Saturday in the Seventeenth Week of Ordinary Time

1 Timothy 3:11

Qualifications for Deacons

We come today to a verse that gives us pause, and integrity demands we treat it with care and consideration: “Their wives likewise must be dignified, not slanderers, but sober-minded, faithful in all things.”  The trouble is that the word “their” is assumed; it is not in the Greek text.  Most important, the word translated “wives” (Γυναικας / Gynaikas) can also be translated, “women.”  In other words, the passage could be translated, “The women likewise…,” signifying that we have the prospect of women deacons.  How are we to understand this?

This passage affords us a lesson in hermeneutics, a fancy word meaning, the science or art of interpretation.  To sum: When the grammar of the ancient language fails to provide the precise meaning of the text, context should be considered; indeed, I am of the opinion that context is just as important as grammar and far better than word studies that take one out of the immediate context of the passage under study.  After this, we refer to the “analogy of faith,” that is, the entire teaching of Scripture upon the matter—what the old folks called, “letting Scripture interpret Scripture,” –an excellent method of interpretation as it assumes that the word of God is one. 

In this letter, Paul has already told us that in the church women are not permitted to teach or exercise authority over men (2:12).  Would this exclude women as deacons?  To the extent that the office of deacon is not a teaching office, no; to the extent that the office of deacon is a ruling office, yes.  And here is the place where Baptist churches (and I suppose some others) have muddled things by intermingling the tasks of the pastor and deacon: it is for the office of overseer/bishop/pastor/elder to teach and rule, and the office of deacon to serve.  But in practically all Baptist churches, deacons generally conduct themselves as a board of elders ruling with (or overruling) the pastor.  In such a setting, women would not be deacons.

But let us imagine a church wherein several men teach and rule as elders.  Beneath their leadership are the deacons whose sole purpose is ministry, first to the needy within and then outside the church.  Within such a context, a group of women could be set aside to minister specifically to the needs of other women in the church.  We shall call them deaconesses (Romans 16:1).  There is evidence for such groups in early church history.  This would fit the context in that such a role does not contradict Paul’s instructions in 2:12.  This interpretation also explains why there is no mention of women under the discussion for the qualification of bishops since any such possibility is excluded by the nature and tasks of that office (i.e., teaching and ruling).  Thus, the office of deaconess so construed is not contrary to the text; the question as to whether such an office is mandated by the text is a matter for which I do not know that we shall ever be able to provide a satisfactory answer.  For some, that we cannot answer that question with assurance means we cannot have the office, and I cannot gainsay their opinion.

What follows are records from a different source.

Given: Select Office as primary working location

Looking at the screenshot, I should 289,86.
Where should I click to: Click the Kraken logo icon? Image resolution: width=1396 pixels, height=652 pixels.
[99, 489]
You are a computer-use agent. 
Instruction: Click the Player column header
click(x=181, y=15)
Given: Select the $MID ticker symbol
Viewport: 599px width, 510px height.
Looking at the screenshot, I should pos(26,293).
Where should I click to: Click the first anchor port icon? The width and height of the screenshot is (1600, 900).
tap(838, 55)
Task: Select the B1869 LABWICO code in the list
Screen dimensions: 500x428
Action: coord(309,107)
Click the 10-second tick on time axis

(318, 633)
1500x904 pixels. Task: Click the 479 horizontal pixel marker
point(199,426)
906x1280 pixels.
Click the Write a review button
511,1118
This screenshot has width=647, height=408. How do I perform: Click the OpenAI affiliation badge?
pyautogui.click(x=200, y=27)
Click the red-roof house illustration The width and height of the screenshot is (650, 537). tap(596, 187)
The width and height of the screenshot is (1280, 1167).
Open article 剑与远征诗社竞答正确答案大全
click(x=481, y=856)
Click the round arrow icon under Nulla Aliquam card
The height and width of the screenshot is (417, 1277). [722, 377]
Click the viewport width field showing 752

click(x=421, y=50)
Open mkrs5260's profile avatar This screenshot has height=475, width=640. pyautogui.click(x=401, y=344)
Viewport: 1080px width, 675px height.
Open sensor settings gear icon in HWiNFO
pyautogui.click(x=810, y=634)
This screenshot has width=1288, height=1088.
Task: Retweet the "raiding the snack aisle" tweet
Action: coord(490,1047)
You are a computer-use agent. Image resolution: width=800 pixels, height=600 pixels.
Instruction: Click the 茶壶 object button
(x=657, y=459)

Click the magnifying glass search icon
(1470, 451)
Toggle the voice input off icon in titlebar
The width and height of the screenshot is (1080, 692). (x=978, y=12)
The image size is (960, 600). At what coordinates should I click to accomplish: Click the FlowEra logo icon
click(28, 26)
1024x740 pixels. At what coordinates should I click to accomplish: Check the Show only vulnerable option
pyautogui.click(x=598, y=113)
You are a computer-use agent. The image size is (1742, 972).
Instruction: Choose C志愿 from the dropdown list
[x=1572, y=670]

But whether we are speaking of the wives of deacons or deaconesses, like the deacons, they must be dignified, noble, highly esteemed, and respected.  They must not be “slanderers,” which mirrors the qualifications of deacons who must not be “double-tongued,” but with the added specificity that these women speak no ill or falsehood of others—certainly behavior beneath anyone calling upon the name of Christ.  “Sober-minded” repeats what is necessary of the bishop, indicating that not all of these qualifications are exclusive to certain offices or people, as Moses said, “Would that all the Lord’s people were prophets” (Numbers 11:29).  God’s people, and especially pastors and deacons and their wives, must be people who are serious about the faith and live it, knowing that the days are short and the times are evil (Ephesians 5:15-17).  Finally, these women or wives of deacons must be faithful, for this is the primary task of both the church local and universal—fidelity to God’s word.

If a church had such leaders, and such believers as would follow, such would be a rightly ordered church, and an army for the Kingdom.  Would that God would give us such armies.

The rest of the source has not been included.